Thai Vong is an award-winning enterprise CIO with 20 years of IT experience across modernization, transformation and scale.
In many organizations, technology complexity doesn’t get recognized until growth stops creating the leverage that leadership expected. Costs start hiding in places that leadership isn’t reviewing closely enough. Reporting becomes harder to align. Controls begin to loosen around the edges. Teams find ways to move faster outside formal processes when the environment can’t keep up.
The Mistakes Many Companies Make
Becoming Complacent
The issue is rarely one failed system. The company accumulates tolerance. Fragmented solutions stay in place. Technical debt becomes normal. Ownership gets fuzzy. The environment keeps expanding, but the discipline around it doesn’t.
Delaying Investment
Another mistake is delaying investment until the environment is already under pressure.
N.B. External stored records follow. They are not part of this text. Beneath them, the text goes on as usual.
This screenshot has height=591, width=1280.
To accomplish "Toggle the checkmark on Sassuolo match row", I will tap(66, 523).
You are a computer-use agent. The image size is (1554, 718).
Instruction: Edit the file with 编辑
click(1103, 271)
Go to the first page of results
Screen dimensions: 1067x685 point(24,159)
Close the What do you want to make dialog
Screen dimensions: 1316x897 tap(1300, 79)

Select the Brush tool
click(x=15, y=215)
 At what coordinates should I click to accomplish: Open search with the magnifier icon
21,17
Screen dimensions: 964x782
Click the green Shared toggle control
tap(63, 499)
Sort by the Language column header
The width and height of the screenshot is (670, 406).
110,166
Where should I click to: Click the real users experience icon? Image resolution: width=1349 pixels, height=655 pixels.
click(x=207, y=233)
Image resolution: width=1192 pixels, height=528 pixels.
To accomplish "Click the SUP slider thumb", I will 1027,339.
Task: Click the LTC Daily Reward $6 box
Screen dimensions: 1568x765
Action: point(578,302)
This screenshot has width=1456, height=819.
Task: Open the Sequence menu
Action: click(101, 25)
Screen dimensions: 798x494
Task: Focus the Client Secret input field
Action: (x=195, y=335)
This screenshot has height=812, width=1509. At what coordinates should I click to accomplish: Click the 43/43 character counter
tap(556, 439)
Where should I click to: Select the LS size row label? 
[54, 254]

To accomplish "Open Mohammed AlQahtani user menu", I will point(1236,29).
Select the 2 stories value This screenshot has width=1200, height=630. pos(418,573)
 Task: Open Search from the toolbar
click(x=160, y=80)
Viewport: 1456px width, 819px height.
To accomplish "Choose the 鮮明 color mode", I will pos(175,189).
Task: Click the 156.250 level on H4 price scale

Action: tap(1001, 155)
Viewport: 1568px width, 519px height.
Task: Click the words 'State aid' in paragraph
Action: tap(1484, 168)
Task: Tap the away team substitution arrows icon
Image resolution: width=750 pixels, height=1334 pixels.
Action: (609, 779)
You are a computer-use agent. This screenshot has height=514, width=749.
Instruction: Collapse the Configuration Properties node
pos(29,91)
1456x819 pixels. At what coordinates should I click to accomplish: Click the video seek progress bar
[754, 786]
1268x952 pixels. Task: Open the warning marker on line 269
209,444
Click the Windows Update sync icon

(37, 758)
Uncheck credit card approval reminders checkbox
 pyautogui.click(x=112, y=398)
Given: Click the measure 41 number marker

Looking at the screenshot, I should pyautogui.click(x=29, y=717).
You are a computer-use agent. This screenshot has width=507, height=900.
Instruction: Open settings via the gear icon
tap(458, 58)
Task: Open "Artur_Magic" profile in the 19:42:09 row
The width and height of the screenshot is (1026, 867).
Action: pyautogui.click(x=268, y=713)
Companies often stay with core platforms that fit an earlier stage of the business but were never designed to support what comes next. Over time, too much of the company ends up depending on systems that are hard to extend, hard to integrate and increasingly risky to operate. What once looked efficient starts to limit flexibility and increase exposure. By then, the business is paying for years of deferred decisions all at once.
Ignoring Compliance And Security
Compliance and security usually expose the problem next. In many organizations, these areas aren’t ignored because leaders don’t care. They’re neglected because leadership never fully understood the exposure or never treated it as a priority while the business was growing. Scale has a way of exposing what leadership deferred for too long. What felt manageable in a smaller environment becomes much harder to defend once the company is larger, more interconnected and under more pressure to move quickly.
Acquiring Companies Without A Clear Vision
In acquired companies, the pressure builds faster. Growth through acquisition often introduces inherited systems, uneven standards and more integration work than leaders anticipated. Without a clear enterprise technology vision, complexity compounds faster than the organization can absorb it. IT gets stuck in keep-the-lights-on mode, simplification keeps getting deferred and the business starts losing momentum. In many cases, that’s also where weak decision rights show up. The drag is visible, but authority to remove exceptions, retire platforms or enforce convergence is still unclear.
At that point, complexity is no longer just creating technical drag. It’s reducing the operating leverage that the company’s growth was supposed to create.
How To Successfully Scale
Better-run organizations usually make these decisions earlier and more explicitly. Here’s how you can successfully scale, too:
1. Stop treating core systems like temporary decisions.
Don’t wait until your business is already under strain to confront whether your core systems can support scale. Decide early on which platforms deserve to remain central and which ones are simply being tolerated because change feels inconvenient.
2. Remove complexity before it becomes institutionalized.
Don’t allow overlapping tools, temporary workarounds and one-off solutions to harden into your operating model. That doesn’t mean standardizing everything at once. It means being disciplined about where variation creates real value and where it only adds drag.
3. Clarify decision rights in places where ambiguity usually survives.
Critical systems, integrations, access models and data controls need named accountability, not shared ambiguity. When no one has clear authority to make the tradeoffs, simplification usually loses to short-term convenience. Complexity often survives not for technical reasons but because too many exceptions remain negotiable.
4. Treat vendor and contract discipline as an operating lever, not a procurement afterthought.
Complexity leaks value in places you may not always see right away. It shows up in vendor relationships that are no longer optimized, service levels that drift over time and agreements that no longer reflect the needs of the business. When you don’t have a strong way to track renewals, reduce overlap and renegotiate from a position of leverage, savings opportunities are often lost inside a fragmented environment.
5. Build teams that can run what the business depends on.
Complexity becomes much more expensive when staff isn’t being upskilled to manage the environment they’re inheriting. That’s when key-person risk grows, knowledge becomes concentrated and too much of the business depends on memory instead of discipline. A strong center of excellence, or some comparable mechanism, helps create repeatable standards without slowing the company down.
The same discipline has to apply to system and data governance. Teams may want more direct control so they can move faster, but weak governance around identity and access management, definitions and control points creates real risk. Companies still need broader access to trusted data through governed self-service without creating new exposure. Without that balance, systems stop behaving like governed assets and start behaving like local solutions with broader consequences.
None of this works well unless leadership is willing to decide where standardization matters, where exceptions end and who has the authority to enforce both.
Conclusion
Culture usually determines whether complexity gets challenged or excused. Organizations that excuse complexity keep adding around problems instead of solving them. Technology becomes reactive, leaving IT focused on firefighting instead of enabling innovation and scale.
Strong companies don’t let complexity erode the leverage that their growth is supposed to create. They deal with it before it becomes part of the operating model.